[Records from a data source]
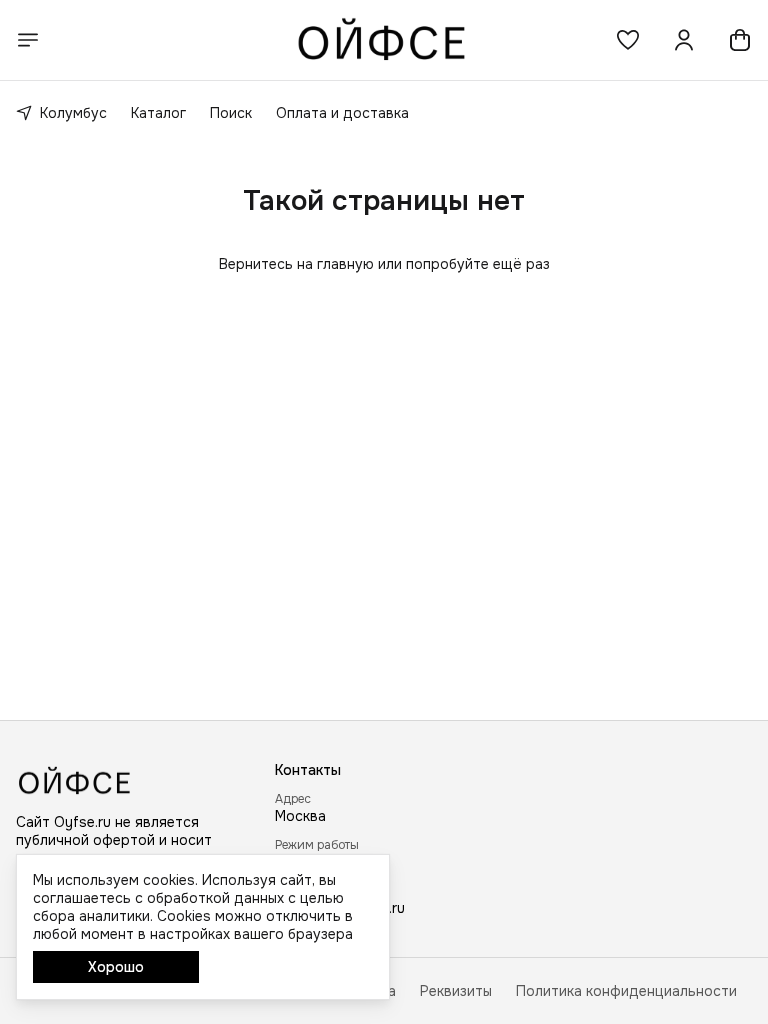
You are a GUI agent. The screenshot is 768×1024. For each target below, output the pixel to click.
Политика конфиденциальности (626, 991)
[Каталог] (28, 40)
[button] (628, 40)
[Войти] (684, 40)
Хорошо (116, 967)
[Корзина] (740, 40)
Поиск (231, 113)
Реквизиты (456, 991)
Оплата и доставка (342, 113)
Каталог (158, 113)
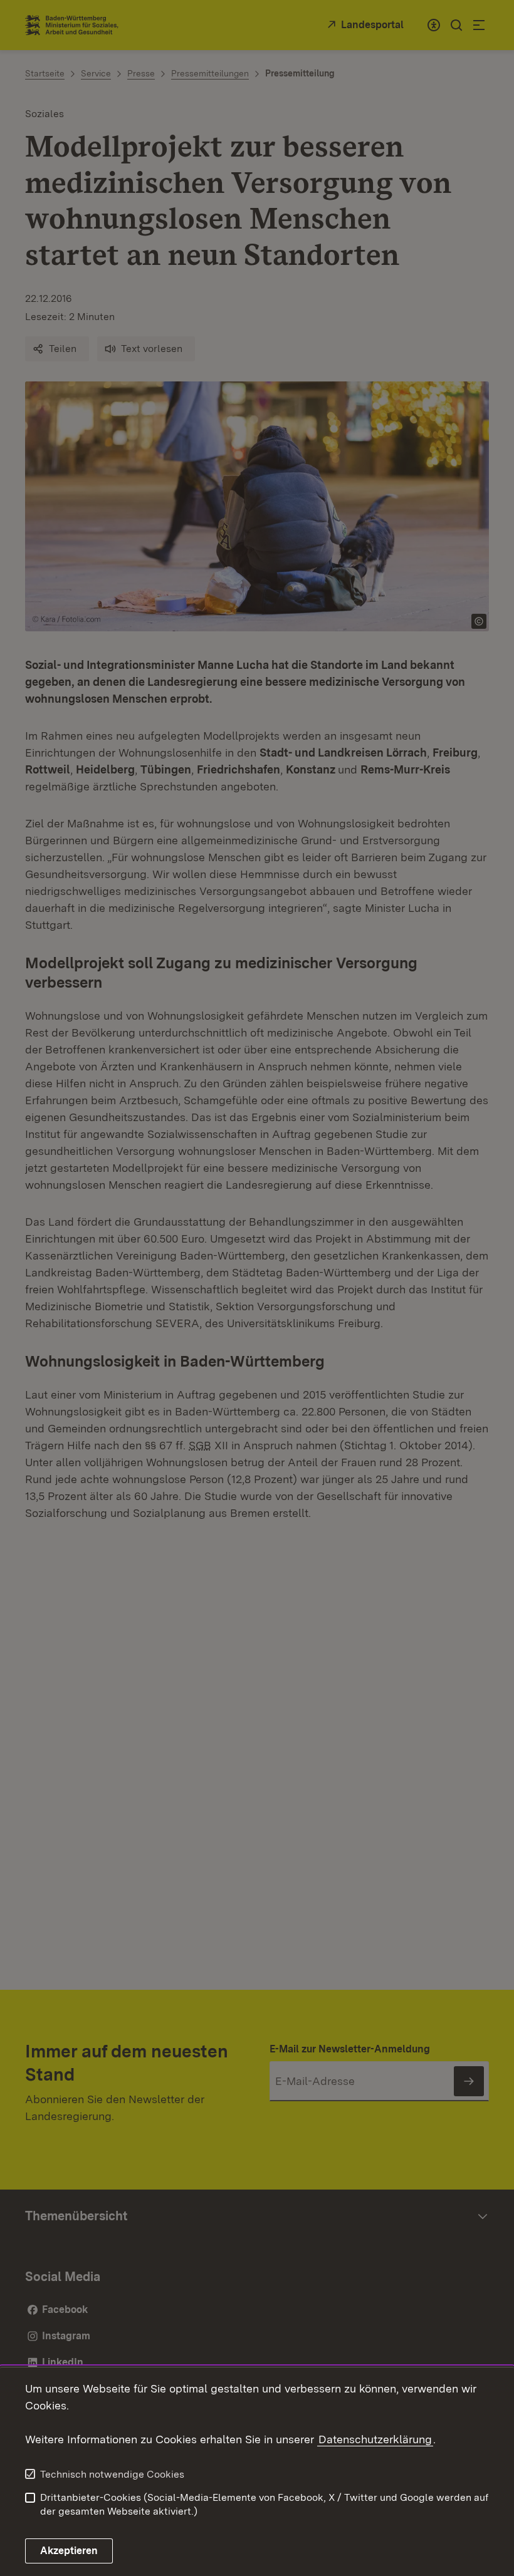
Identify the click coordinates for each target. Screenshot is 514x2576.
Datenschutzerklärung (375, 2439)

# TASK BRIEF
Nothing but the lines from the line containing "[Каталог] (28, 40)" through the end of the data, both ends included, is to be reproduced, exactly as written and without the pictures.

# ANSWER TO THIS EXERCISE
[Каталог] (28, 40)
[button] (628, 40)
[Войти] (684, 40)
Хорошо (116, 967)
[Корзина] (740, 40)
Поиск (231, 113)
Реквизиты (456, 991)
Оплата и доставка (342, 113)
Каталог (158, 113)
Identify the click coordinates for each target. Screenshot is 514x2576.
Datenschutzerklärung (375, 2439)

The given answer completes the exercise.